PROBLEM STATEMENT: Copy out, unchanged, the lines from the one with "Where should I click to: Select the Add" to the one with "will click(76, 163).", including both of those lines.

##### TASK DATA

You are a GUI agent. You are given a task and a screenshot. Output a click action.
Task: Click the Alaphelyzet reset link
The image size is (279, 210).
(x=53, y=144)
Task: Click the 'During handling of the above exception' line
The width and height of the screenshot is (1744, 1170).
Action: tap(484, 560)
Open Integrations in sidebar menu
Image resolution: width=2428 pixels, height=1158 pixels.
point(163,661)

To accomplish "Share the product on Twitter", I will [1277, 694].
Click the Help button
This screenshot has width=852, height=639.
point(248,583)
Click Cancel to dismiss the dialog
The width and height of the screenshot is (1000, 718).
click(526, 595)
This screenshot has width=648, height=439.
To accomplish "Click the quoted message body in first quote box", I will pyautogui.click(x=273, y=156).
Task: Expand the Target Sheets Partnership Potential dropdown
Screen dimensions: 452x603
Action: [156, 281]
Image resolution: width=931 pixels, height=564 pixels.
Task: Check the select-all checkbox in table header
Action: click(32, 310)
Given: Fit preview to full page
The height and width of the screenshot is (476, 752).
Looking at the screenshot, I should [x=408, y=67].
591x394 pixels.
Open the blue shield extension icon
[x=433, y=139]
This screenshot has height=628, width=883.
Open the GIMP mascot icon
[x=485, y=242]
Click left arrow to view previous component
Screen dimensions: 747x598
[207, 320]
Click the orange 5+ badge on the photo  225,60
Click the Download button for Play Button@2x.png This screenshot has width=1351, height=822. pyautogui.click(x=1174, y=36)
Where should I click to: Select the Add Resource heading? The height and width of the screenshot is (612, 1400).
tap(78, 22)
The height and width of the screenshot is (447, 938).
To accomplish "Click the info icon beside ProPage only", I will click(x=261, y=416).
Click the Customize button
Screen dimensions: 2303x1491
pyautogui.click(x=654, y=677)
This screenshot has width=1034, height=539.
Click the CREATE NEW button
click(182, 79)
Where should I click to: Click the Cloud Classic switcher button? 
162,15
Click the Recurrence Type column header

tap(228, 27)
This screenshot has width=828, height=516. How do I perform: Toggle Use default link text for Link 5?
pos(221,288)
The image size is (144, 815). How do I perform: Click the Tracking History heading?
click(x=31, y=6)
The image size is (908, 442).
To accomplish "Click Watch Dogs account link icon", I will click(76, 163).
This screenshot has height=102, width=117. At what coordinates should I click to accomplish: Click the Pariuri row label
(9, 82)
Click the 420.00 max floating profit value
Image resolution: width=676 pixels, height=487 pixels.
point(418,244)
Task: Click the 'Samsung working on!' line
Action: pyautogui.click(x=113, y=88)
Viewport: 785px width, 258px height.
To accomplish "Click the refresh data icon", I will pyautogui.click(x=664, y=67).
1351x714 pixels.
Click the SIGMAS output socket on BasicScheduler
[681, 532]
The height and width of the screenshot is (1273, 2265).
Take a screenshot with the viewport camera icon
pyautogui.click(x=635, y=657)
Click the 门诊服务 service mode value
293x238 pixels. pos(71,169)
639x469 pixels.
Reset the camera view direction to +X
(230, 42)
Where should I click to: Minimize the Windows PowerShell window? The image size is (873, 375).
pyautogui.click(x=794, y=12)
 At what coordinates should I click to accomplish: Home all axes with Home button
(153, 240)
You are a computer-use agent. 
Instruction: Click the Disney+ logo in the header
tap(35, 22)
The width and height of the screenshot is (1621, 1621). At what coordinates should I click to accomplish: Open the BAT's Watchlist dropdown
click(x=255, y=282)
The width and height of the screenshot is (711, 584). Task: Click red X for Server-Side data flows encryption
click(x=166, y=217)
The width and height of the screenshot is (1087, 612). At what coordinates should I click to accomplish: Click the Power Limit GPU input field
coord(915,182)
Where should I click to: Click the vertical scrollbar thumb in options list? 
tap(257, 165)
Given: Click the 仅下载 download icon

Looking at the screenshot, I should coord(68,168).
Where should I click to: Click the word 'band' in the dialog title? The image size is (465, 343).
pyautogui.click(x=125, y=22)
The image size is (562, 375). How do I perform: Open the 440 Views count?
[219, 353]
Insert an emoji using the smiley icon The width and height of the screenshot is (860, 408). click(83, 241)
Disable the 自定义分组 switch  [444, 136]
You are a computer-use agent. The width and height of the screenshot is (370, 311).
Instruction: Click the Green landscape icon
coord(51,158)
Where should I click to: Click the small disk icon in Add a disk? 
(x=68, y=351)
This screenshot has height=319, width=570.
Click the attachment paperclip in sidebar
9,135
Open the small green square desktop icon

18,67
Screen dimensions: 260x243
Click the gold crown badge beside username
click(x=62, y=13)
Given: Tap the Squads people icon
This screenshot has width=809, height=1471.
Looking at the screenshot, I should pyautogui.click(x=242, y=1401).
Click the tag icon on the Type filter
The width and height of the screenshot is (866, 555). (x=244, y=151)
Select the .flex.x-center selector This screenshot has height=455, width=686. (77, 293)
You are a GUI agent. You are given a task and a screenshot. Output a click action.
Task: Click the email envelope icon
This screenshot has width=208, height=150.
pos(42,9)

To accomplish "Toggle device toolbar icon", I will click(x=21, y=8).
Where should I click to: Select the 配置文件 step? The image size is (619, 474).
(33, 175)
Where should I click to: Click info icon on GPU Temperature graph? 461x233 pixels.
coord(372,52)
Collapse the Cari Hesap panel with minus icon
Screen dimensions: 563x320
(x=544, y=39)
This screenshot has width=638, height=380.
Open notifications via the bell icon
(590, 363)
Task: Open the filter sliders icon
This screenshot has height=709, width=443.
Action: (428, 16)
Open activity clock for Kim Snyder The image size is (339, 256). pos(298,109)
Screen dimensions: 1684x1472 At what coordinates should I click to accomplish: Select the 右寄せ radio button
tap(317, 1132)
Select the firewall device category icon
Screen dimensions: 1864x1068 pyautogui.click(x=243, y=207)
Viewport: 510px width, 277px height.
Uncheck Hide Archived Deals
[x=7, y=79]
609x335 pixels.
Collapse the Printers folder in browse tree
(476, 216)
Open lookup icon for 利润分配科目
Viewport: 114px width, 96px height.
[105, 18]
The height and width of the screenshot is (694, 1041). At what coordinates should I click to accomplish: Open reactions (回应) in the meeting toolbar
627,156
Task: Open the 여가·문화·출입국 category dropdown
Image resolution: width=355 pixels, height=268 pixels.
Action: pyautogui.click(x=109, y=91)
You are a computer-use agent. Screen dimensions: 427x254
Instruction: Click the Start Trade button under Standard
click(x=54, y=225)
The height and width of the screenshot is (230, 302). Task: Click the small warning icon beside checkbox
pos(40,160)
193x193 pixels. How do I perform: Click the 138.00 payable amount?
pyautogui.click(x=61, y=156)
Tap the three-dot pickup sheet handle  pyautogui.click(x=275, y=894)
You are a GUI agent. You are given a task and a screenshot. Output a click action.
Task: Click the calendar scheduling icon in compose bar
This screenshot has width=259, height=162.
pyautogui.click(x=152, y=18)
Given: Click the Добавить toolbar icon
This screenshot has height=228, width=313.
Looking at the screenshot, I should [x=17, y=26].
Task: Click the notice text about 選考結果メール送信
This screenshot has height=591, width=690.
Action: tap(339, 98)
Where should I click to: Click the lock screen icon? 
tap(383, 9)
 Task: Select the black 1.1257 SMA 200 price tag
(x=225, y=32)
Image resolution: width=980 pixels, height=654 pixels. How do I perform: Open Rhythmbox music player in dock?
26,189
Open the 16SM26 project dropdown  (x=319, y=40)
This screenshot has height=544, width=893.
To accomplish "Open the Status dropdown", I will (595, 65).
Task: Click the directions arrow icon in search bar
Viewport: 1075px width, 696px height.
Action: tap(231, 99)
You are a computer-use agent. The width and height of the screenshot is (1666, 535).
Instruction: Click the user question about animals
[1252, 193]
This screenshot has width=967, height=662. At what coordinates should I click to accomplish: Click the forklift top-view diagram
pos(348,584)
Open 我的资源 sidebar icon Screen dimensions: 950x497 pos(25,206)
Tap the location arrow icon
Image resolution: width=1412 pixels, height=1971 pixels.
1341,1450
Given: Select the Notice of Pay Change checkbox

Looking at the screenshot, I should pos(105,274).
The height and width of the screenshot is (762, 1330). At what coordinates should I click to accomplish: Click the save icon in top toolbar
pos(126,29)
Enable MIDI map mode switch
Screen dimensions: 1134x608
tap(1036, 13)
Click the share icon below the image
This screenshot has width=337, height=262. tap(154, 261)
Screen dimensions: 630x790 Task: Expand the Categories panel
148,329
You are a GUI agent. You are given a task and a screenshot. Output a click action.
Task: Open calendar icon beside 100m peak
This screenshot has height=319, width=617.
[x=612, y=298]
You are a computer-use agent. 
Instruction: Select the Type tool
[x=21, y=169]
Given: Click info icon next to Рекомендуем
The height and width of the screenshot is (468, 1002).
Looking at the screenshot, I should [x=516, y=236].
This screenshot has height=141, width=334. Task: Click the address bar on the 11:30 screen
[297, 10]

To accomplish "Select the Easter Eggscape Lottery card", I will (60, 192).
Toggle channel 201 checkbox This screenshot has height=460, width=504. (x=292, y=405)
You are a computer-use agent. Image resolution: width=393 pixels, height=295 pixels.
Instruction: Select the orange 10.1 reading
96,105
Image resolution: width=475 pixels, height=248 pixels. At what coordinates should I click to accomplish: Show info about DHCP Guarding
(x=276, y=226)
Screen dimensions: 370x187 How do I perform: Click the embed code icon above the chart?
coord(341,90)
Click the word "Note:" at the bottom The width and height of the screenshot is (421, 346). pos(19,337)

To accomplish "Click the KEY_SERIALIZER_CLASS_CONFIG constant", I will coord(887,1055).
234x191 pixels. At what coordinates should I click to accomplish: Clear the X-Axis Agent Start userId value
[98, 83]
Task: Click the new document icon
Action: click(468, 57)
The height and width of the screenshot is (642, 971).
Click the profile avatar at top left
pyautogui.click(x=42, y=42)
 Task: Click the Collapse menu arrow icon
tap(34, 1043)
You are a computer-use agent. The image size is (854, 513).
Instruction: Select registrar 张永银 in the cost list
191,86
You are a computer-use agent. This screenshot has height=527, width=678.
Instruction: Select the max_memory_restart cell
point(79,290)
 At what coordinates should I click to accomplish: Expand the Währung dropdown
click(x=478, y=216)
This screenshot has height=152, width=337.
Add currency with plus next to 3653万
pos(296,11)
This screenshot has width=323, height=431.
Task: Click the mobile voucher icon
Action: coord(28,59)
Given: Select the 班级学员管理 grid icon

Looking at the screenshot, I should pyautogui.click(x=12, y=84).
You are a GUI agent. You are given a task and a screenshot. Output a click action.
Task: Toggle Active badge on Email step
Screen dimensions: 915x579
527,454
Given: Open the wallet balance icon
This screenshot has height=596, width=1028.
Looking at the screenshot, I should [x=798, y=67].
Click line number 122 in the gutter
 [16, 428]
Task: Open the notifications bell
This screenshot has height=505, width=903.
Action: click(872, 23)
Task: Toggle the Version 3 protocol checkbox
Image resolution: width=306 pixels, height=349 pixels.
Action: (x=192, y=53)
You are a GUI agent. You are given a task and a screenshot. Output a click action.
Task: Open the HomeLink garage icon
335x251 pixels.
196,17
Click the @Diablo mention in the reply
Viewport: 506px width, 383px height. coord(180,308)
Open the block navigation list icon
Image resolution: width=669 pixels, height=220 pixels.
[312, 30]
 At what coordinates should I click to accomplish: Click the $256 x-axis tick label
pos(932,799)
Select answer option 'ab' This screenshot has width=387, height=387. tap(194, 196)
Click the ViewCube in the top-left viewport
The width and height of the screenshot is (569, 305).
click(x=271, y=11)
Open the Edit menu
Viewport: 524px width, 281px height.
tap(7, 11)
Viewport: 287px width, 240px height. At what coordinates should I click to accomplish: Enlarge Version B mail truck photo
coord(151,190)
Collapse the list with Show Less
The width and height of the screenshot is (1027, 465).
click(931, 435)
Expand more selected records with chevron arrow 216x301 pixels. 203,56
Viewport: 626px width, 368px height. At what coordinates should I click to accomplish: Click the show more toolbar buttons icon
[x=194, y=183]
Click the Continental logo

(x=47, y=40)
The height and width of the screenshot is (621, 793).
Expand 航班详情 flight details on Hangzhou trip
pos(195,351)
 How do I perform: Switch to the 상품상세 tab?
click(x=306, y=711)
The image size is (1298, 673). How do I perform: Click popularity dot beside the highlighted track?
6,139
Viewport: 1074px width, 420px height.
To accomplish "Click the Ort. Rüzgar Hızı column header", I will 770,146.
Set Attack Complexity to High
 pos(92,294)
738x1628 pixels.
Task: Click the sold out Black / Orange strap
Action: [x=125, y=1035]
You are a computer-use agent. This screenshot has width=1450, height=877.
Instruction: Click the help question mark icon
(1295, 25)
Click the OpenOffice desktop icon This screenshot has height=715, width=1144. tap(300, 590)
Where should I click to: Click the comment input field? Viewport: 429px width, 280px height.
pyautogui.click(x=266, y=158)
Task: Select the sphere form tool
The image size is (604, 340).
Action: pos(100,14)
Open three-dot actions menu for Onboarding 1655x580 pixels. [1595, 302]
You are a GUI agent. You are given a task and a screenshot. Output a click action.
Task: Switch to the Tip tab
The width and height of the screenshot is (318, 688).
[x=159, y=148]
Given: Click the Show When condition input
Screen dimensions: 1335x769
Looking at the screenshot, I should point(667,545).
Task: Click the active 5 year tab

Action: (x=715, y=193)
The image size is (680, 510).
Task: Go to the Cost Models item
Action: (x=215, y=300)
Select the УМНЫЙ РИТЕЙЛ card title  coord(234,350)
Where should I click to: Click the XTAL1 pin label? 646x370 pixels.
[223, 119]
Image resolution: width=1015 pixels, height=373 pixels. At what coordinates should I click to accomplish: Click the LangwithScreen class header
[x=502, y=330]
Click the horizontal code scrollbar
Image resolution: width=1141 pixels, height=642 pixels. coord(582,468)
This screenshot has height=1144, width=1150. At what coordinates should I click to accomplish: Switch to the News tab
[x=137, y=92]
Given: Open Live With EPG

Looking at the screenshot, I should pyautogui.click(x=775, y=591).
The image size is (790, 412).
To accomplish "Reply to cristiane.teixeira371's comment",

##########

EXERCISE RESPONSE:
Where should I click to: Select the Add Resource heading? The height and width of the screenshot is (612, 1400).
tap(78, 22)
The height and width of the screenshot is (447, 938).
To accomplish "Click the info icon beside ProPage only", I will click(x=261, y=416).
Click the Customize button
Screen dimensions: 2303x1491
pyautogui.click(x=654, y=677)
This screenshot has width=1034, height=539.
Click the CREATE NEW button
click(182, 79)
Where should I click to: Click the Cloud Classic switcher button? 
162,15
Click the Recurrence Type column header

tap(228, 27)
This screenshot has width=828, height=516. How do I perform: Toggle Use default link text for Link 5?
pos(221,288)
The image size is (144, 815). How do I perform: Click the Tracking History heading?
click(x=31, y=6)
The image size is (908, 442).
To accomplish "Click Watch Dogs account link icon", I will click(76, 163).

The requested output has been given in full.